Riccione come la Galilea delle genti (Omelia III TO Anno C)

Gesù arriva sul mare di Galilea e vede i pescatori al lavoro. Chi getta le reti in mare, chi riassetta e risistema gli attrezzi del mestiere. Solo dopo Gesù rivolge loro la parola e li chiama, mostrandoci  che la strada maestra dell’evangelizzatore non passa attraverso l’abuso di parole – oggi il mondo è saturo di parole e molte di esse finiscono per perdere di importanza –, ma attraverso l’ascolto e l’osservazione, perché la parola possa penetrare la vita e l’esperienza umana. Anzitutto è necessario saper ascoltare l’altro, dialogare con lui per comprenderne le fatiche e i desideri e per sentirne l’apertura di cuore a Dio, proprio dentro gli impegni quotidiani e i pensieri.

Questo è esattamente lo sguardo di Gesù, che è capace di andare oltre ad una semplice descrizione delle esperienze, per far emergere da esse una prospettiva latente. Lo sguardo di Gesù va oltre perché è in grado di vedere in ciò che i pescatori fanno una metafora di ciò che sono chiamati a diventare.  Questi pescatori di pesci sono chiamati a diventare pescatori di uomini! Così ogni uomo, proprio dentro il suo mestiere, la sua occupazione o l’impegno fondamentale della sua vita manifesta i segni di una chiamata ulteriore, quella di diventare discepolo di Gesù e a sua volta evangelizzatore.  La chiamata di Gesù sul lago di tiberiade, anche detto mare di Galilea, è rivolta ad ogni uomo che vive, che si impegna, che soffre e che spera, perchè ogni uomo è chiamato a diventare discepolo di Gesù ed è orientato a far parte della sua comunità che è la Chiesa

La Chiesa diviene così una rete che avvolge tutti gli uomini, di tutte le etnie e culture,  i popoli, senza eccezione: la  “Galilea delle genti”, dove tanti popoli di provenienze e culture diverse abitavano, almeno fin dall’VIII secolo a.C., è davvero un’anticipazione appropriata della natura universale della Chiesa.

Compiti da svolgere:
[1] Trascrivi dall'omelia il passo che va da "Gesù arriva sul" fino a "e i pensieri." compreso.
[2] Secondo l'omelia, almeno da quale secolo popoli di provenienze e culture diverse abitavano la "Galilea delle genti"?
[3] Nell'omelia, perché la strada maestra dell'evangelizzatore passa attraverso l'ascolto e l'osservazione e non attraverso l'abuso di parole?

Dati mostrati:
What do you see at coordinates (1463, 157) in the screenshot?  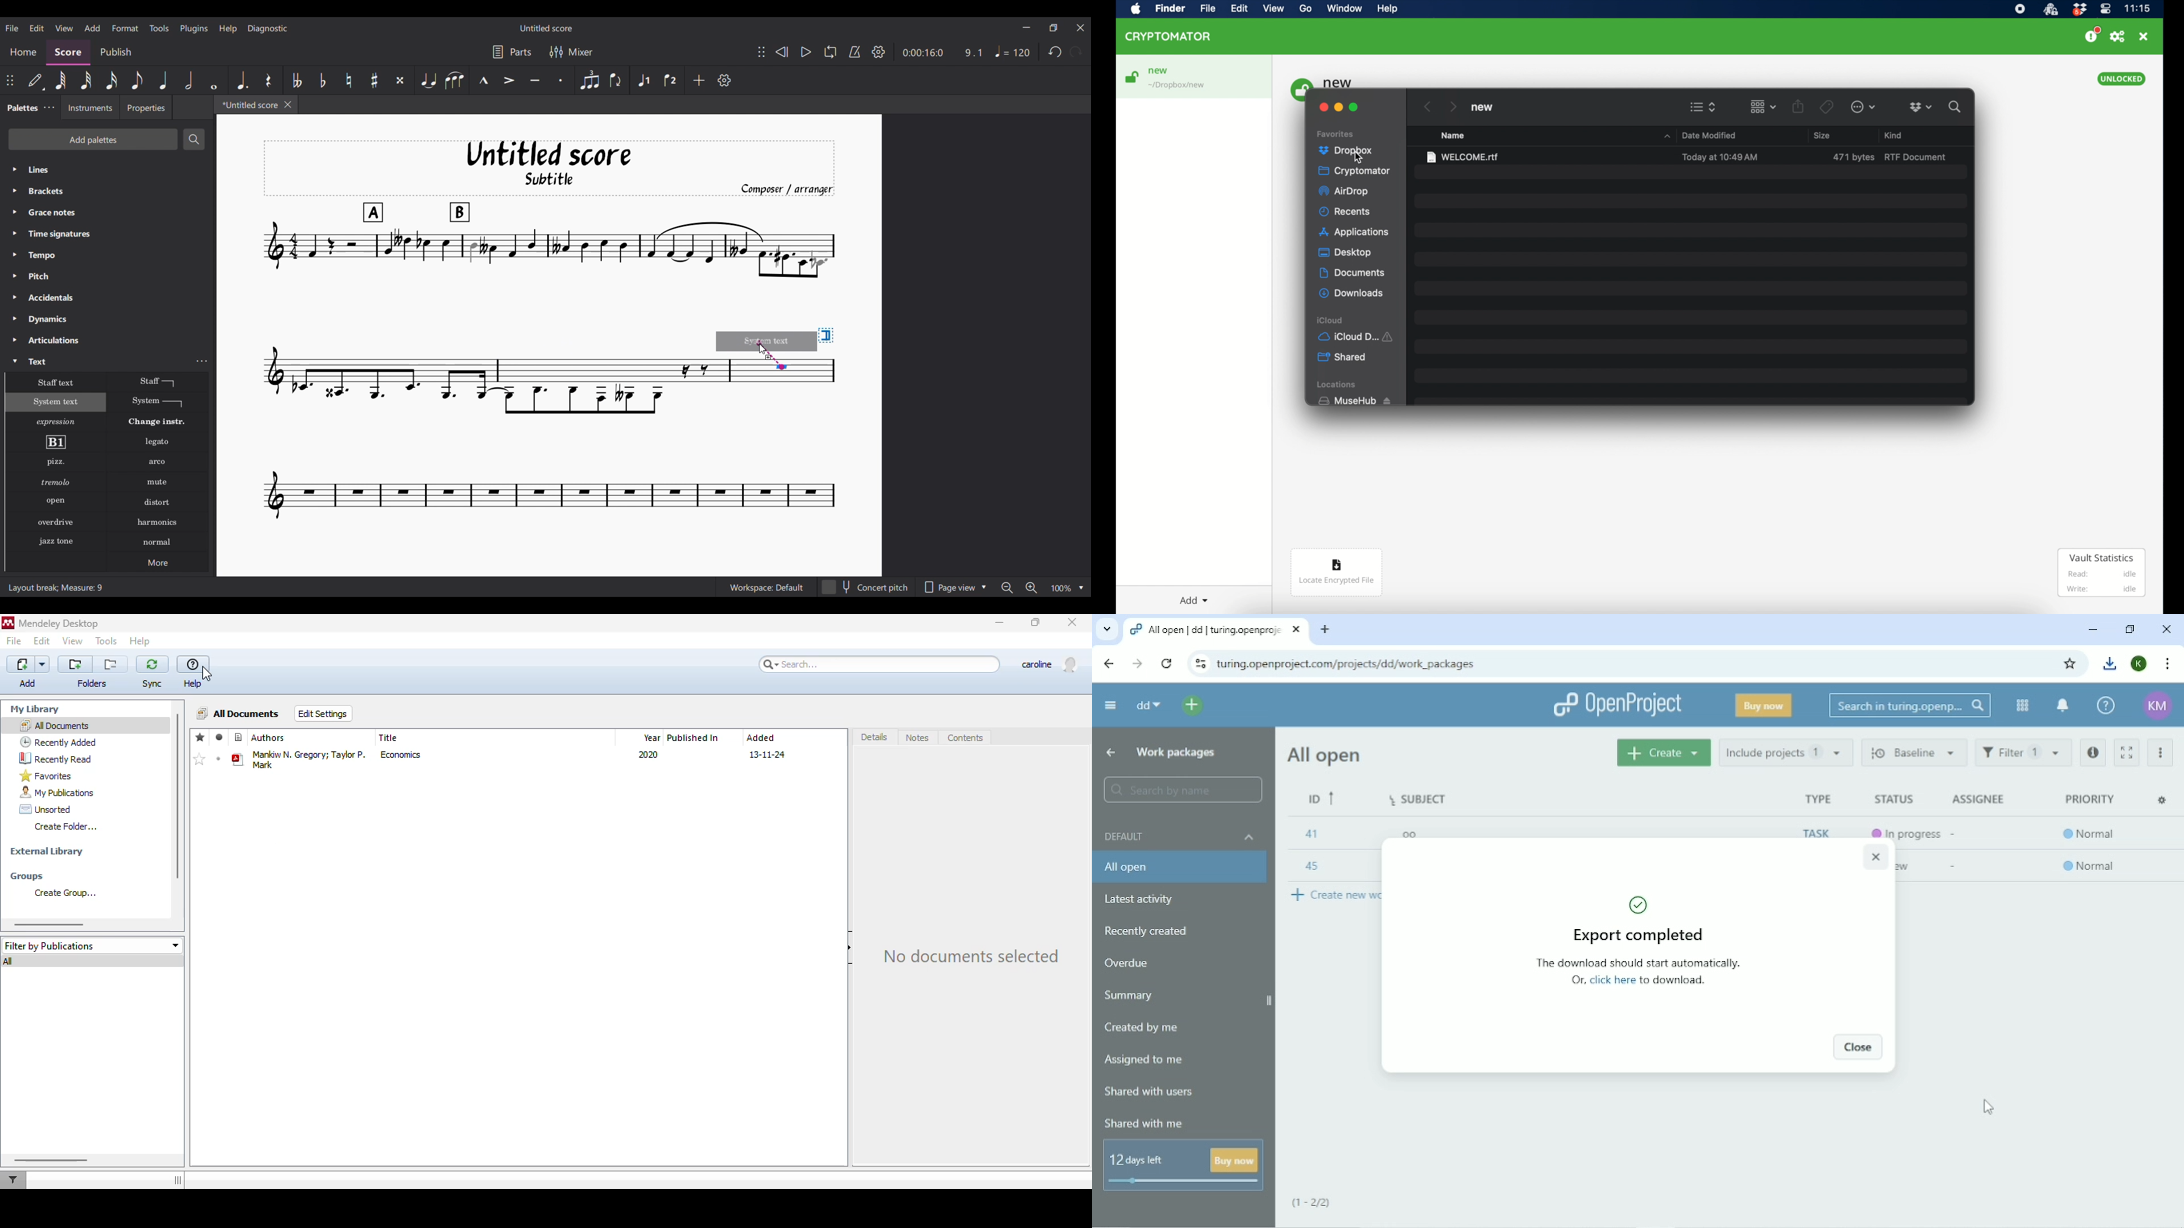 I see `file name` at bounding box center [1463, 157].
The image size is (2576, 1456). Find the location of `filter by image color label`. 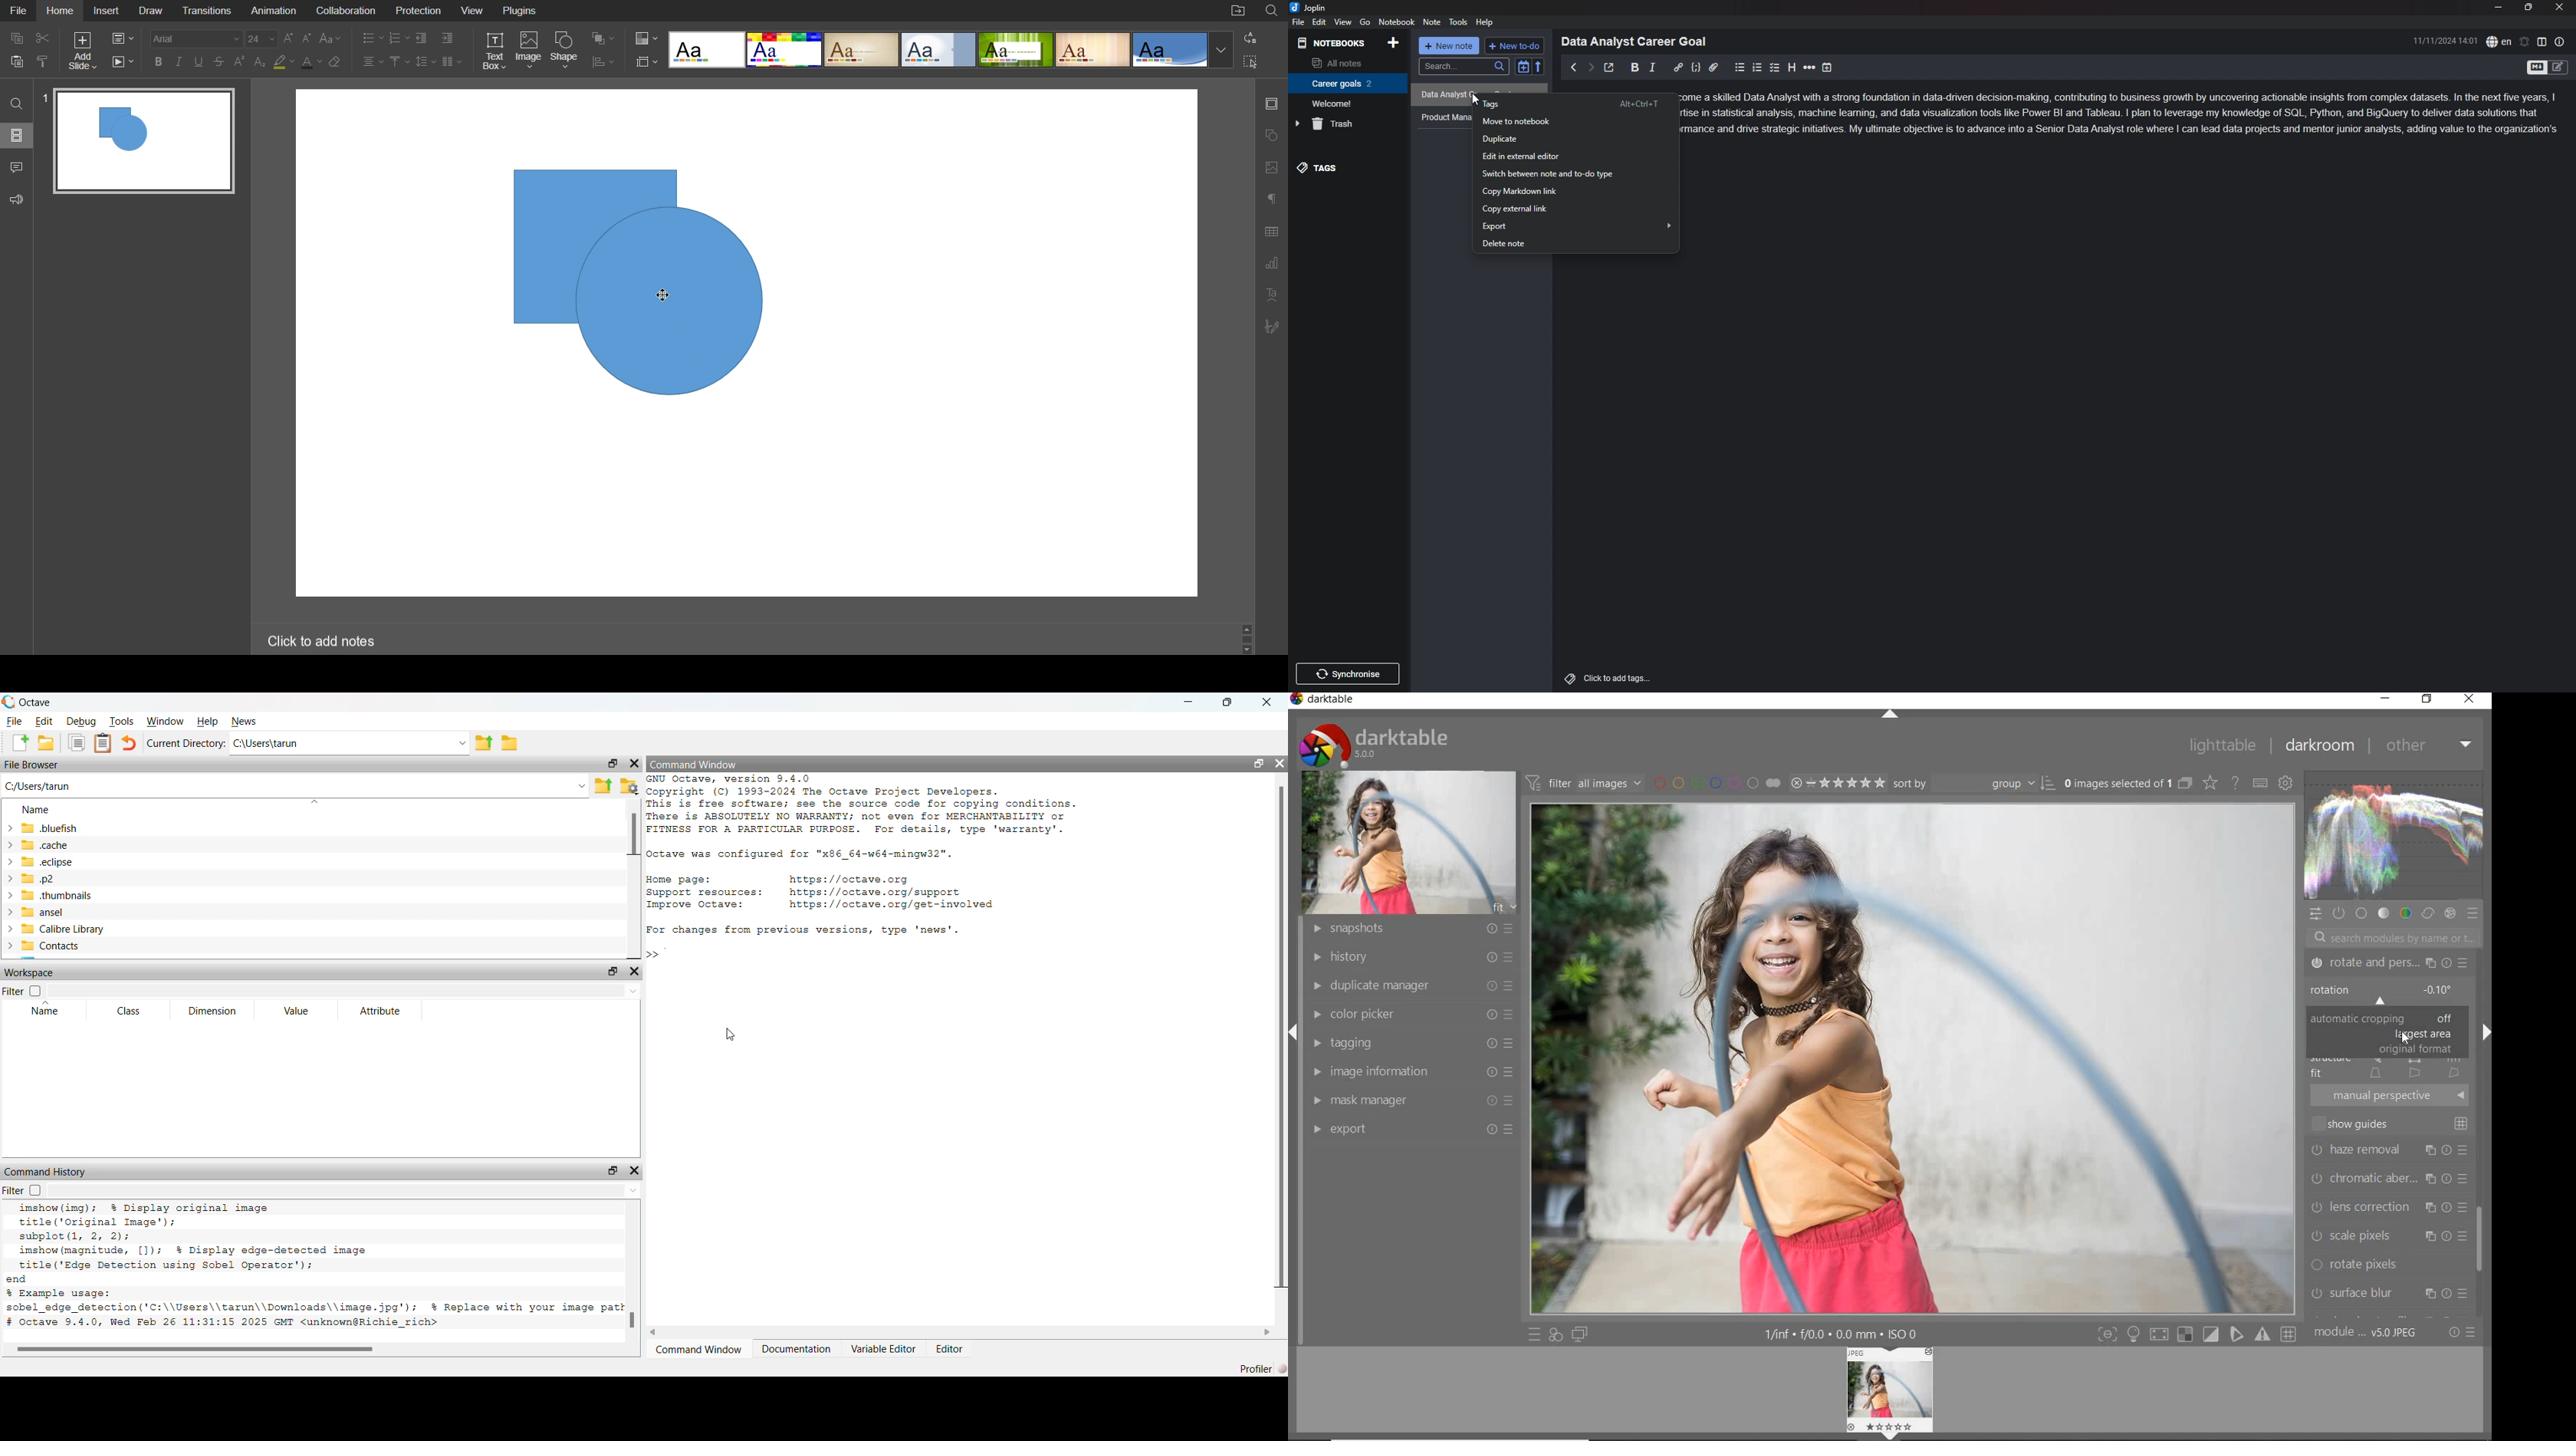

Risultati attesi:
[1]
Gesù arriva sul mare di Galilea e vede i pescatori al lavoro. Chi getta le reti in mare, chi riassetta e risistema gli attrezzi del mestiere. Solo dopo Gesù rivolge loro la parola e li chiama, mostrandoci  che la strada maestra dell’evangelizzatore non passa attraverso l’abuso di parole – oggi il mondo è saturo di parole e molte di esse finiscono per perdere di importanza –, ma attraverso l’ascolto e l’osservazione, perché la parola possa penetrare la vita e l’esperienza umana. Anzitutto è necessario saper ascoltare l’altro, dialogare con lui per comprenderne le fatiche e i desideri e per sentirne l’apertura di cuore a Dio, proprio dentro gli impegni quotidiani e i pensieri.

[2] Almeno dall'VIII secolo a.C.

[3] Passa attraverso l'ascolto e l'osservazione perché la parola possa penetrare la vita e l'esperienza umana. Esclude l'abuso di parole perché oggi il mondo ne è saturo e molte finiscono per perdere di importanza.